Problem to solve:
From the first line to the last, repeat the data below exactly.

Supplied records:
^^^^
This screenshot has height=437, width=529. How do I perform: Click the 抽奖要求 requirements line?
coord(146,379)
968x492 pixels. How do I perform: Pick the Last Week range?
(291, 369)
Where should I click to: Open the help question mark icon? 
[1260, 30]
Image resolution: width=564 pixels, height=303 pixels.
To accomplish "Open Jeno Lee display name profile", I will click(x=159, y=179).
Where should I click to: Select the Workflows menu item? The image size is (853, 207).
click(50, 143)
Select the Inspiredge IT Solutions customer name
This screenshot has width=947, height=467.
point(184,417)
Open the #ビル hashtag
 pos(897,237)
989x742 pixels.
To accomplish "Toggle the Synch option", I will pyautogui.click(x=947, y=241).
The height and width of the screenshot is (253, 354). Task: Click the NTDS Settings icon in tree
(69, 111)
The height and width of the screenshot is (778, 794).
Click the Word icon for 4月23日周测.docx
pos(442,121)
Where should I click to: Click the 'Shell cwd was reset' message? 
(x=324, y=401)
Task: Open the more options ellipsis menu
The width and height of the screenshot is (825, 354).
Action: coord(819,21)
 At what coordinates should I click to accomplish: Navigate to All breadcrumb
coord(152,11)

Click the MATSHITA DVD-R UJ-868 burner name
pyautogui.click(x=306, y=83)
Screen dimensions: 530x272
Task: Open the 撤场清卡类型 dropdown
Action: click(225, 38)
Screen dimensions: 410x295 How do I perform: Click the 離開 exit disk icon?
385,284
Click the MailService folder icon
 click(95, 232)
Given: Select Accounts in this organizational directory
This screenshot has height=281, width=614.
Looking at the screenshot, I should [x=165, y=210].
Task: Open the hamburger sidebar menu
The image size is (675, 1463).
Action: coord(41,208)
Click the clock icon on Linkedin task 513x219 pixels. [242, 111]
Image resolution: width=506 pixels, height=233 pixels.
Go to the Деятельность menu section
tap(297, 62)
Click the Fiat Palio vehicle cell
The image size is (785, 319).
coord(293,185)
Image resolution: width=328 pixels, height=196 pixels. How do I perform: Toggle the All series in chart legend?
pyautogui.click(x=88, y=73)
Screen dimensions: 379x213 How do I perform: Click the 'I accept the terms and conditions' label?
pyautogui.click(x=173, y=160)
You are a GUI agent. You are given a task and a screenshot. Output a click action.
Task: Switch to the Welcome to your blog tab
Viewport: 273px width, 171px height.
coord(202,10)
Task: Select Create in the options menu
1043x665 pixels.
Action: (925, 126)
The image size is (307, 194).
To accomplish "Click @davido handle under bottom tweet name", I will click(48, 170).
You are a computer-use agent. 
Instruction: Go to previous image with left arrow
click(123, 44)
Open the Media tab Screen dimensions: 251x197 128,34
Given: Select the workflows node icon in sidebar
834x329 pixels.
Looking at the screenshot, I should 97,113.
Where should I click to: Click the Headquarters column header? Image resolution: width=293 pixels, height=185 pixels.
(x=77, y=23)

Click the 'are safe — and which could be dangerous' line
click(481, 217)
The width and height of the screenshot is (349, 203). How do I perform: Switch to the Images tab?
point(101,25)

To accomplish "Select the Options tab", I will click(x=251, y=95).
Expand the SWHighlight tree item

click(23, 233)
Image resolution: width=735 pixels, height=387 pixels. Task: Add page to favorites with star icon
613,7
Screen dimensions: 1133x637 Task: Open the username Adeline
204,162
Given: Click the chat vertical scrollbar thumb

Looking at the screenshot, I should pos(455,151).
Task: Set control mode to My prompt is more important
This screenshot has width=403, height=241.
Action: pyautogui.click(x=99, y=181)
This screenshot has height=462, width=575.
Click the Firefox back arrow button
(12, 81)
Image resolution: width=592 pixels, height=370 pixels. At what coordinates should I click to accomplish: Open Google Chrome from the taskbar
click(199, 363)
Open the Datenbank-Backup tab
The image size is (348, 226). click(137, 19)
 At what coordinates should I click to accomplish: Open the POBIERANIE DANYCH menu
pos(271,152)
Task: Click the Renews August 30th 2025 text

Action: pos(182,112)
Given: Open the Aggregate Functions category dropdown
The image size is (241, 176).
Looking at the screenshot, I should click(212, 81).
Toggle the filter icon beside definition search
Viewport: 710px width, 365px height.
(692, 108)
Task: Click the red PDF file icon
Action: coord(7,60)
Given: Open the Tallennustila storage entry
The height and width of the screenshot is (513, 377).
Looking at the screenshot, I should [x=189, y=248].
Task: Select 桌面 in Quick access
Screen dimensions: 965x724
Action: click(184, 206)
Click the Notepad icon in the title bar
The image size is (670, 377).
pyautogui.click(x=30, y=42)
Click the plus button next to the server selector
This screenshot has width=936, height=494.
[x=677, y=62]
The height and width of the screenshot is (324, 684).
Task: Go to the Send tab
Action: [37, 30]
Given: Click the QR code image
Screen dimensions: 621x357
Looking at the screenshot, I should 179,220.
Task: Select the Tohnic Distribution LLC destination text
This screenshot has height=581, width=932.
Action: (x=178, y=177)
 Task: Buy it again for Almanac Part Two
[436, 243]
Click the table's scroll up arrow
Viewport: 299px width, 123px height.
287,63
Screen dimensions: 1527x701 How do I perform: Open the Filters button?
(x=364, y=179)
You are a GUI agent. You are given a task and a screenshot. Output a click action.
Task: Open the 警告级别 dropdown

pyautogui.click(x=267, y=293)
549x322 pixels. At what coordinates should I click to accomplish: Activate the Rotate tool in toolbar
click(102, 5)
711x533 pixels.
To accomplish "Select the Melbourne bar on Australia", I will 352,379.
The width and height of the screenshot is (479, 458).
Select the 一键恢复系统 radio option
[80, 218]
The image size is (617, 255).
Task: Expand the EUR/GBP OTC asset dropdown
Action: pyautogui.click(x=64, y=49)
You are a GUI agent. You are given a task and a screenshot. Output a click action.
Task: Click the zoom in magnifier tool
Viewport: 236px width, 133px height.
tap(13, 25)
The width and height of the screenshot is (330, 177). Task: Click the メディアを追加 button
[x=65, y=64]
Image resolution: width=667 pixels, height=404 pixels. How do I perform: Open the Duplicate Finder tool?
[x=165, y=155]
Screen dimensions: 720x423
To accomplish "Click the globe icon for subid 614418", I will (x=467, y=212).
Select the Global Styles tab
^^^^
Answer space:
This screenshot has height=437, width=529. How do I perform: Click the 抽奖要求 requirements line?
coord(146,379)
968x492 pixels. How do I perform: Pick the Last Week range?
(291, 369)
Where should I click to: Open the help question mark icon? 
[1260, 30]
Image resolution: width=564 pixels, height=303 pixels.
To accomplish "Open Jeno Lee display name profile", I will click(x=159, y=179).
Where should I click to: Select the Workflows menu item? The image size is (853, 207).
click(50, 143)
Select the Inspiredge IT Solutions customer name
This screenshot has width=947, height=467.
point(184,417)
Open the #ビル hashtag
 pos(897,237)
989x742 pixels.
To accomplish "Toggle the Synch option", I will pyautogui.click(x=947, y=241).
The height and width of the screenshot is (253, 354). Task: Click the NTDS Settings icon in tree
(69, 111)
The height and width of the screenshot is (778, 794).
Click the Word icon for 4月23日周测.docx
pos(442,121)
Where should I click to: Click the 'Shell cwd was reset' message? 
(x=324, y=401)
Task: Open the more options ellipsis menu
The width and height of the screenshot is (825, 354).
Action: coord(819,21)
 At what coordinates should I click to accomplish: Navigate to All breadcrumb
coord(152,11)

Click the MATSHITA DVD-R UJ-868 burner name
pyautogui.click(x=306, y=83)
Screen dimensions: 530x272
Task: Open the 撤场清卡类型 dropdown
Action: click(225, 38)
Screen dimensions: 410x295 How do I perform: Click the 離開 exit disk icon?
385,284
Click the MailService folder icon
 click(95, 232)
Given: Select Accounts in this organizational directory
This screenshot has height=281, width=614.
Looking at the screenshot, I should [x=165, y=210].
Task: Open the hamburger sidebar menu
The image size is (675, 1463).
Action: coord(41,208)
Click the clock icon on Linkedin task 513x219 pixels. [242, 111]
Image resolution: width=506 pixels, height=233 pixels.
Go to the Деятельность menu section
tap(297, 62)
Click the Fiat Palio vehicle cell
The image size is (785, 319).
coord(293,185)
Image resolution: width=328 pixels, height=196 pixels. How do I perform: Toggle the All series in chart legend?
pyautogui.click(x=88, y=73)
Screen dimensions: 379x213 How do I perform: Click the 'I accept the terms and conditions' label?
pyautogui.click(x=173, y=160)
You are a GUI agent. You are given a task and a screenshot. Output a click action.
Task: Switch to the Welcome to your blog tab
Viewport: 273px width, 171px height.
coord(202,10)
Task: Select Create in the options menu
1043x665 pixels.
Action: (925, 126)
The image size is (307, 194).
To accomplish "Click @davido handle under bottom tweet name", I will click(48, 170).
You are a computer-use agent. 
Instruction: Go to previous image with left arrow
click(123, 44)
Open the Media tab Screen dimensions: 251x197 128,34
Given: Select the workflows node icon in sidebar
834x329 pixels.
Looking at the screenshot, I should 97,113.
Where should I click to: Click the Headquarters column header? Image resolution: width=293 pixels, height=185 pixels.
(x=77, y=23)

Click the 'are safe — and which could be dangerous' line
click(481, 217)
The width and height of the screenshot is (349, 203). How do I perform: Switch to the Images tab?
point(101,25)

To accomplish "Select the Options tab", I will click(x=251, y=95).
Expand the SWHighlight tree item

click(23, 233)
Image resolution: width=735 pixels, height=387 pixels. Task: Add page to favorites with star icon
613,7
Screen dimensions: 1133x637 Task: Open the username Adeline
204,162
Given: Click the chat vertical scrollbar thumb

Looking at the screenshot, I should pos(455,151).
Task: Set control mode to My prompt is more important
This screenshot has width=403, height=241.
Action: pyautogui.click(x=99, y=181)
This screenshot has height=462, width=575.
Click the Firefox back arrow button
(12, 81)
Image resolution: width=592 pixels, height=370 pixels. At what coordinates should I click to accomplish: Open Google Chrome from the taskbar
click(199, 363)
Open the Datenbank-Backup tab
The image size is (348, 226). click(137, 19)
 At what coordinates should I click to accomplish: Open the POBIERANIE DANYCH menu
pos(271,152)
Task: Click the Renews August 30th 2025 text

Action: pos(182,112)
Given: Open the Aggregate Functions category dropdown
The image size is (241, 176).
Looking at the screenshot, I should click(212, 81).
Toggle the filter icon beside definition search
Viewport: 710px width, 365px height.
(692, 108)
Task: Click the red PDF file icon
Action: coord(7,60)
Given: Open the Tallennustila storage entry
The height and width of the screenshot is (513, 377).
Looking at the screenshot, I should [x=189, y=248].
Task: Select 桌面 in Quick access
Screen dimensions: 965x724
Action: click(184, 206)
Click the Notepad icon in the title bar
The image size is (670, 377).
pyautogui.click(x=30, y=42)
Click the plus button next to the server selector
This screenshot has width=936, height=494.
[x=677, y=62]
The height and width of the screenshot is (324, 684).
Task: Go to the Send tab
Action: [37, 30]
Given: Click the QR code image
Screen dimensions: 621x357
Looking at the screenshot, I should 179,220.
Task: Select the Tohnic Distribution LLC destination text
This screenshot has height=581, width=932.
Action: (x=178, y=177)
 Task: Buy it again for Almanac Part Two
[436, 243]
Click the table's scroll up arrow
Viewport: 299px width, 123px height.
287,63
Screen dimensions: 1527x701 How do I perform: Open the Filters button?
(x=364, y=179)
You are a GUI agent. You are given a task and a screenshot. Output a click action.
Task: Open the 警告级别 dropdown

pyautogui.click(x=267, y=293)
549x322 pixels. At what coordinates should I click to accomplish: Activate the Rotate tool in toolbar
click(102, 5)
711x533 pixels.
To accomplish "Select the Melbourne bar on Australia", I will 352,379.
The width and height of the screenshot is (479, 458).
Select the 一键恢复系统 radio option
[80, 218]
The image size is (617, 255).
Task: Expand the EUR/GBP OTC asset dropdown
Action: pyautogui.click(x=64, y=49)
You are a GUI agent. You are given a task and a screenshot. Output a click action.
Task: Click the zoom in magnifier tool
Viewport: 236px width, 133px height.
tap(13, 25)
The width and height of the screenshot is (330, 177). Task: Click the メディアを追加 button
[x=65, y=64]
Image resolution: width=667 pixels, height=404 pixels. How do I perform: Open the Duplicate Finder tool?
[x=165, y=155]
Screen dimensions: 720x423
To accomplish "Click the globe icon for subid 614418", I will (x=467, y=212).
Select the Global Styles tab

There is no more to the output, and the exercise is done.